== Data provided

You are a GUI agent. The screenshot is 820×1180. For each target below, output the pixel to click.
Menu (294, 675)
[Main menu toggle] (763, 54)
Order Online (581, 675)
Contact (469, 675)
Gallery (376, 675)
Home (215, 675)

====
== Data provided

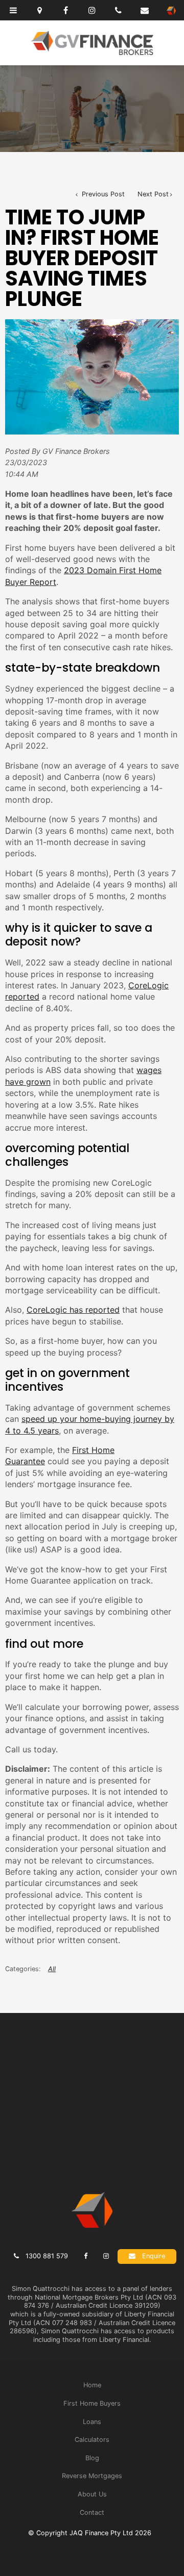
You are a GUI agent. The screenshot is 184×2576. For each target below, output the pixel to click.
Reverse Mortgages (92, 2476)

====

Tell how many lines in the entries contain the string "output". Give the number and nothing more.

2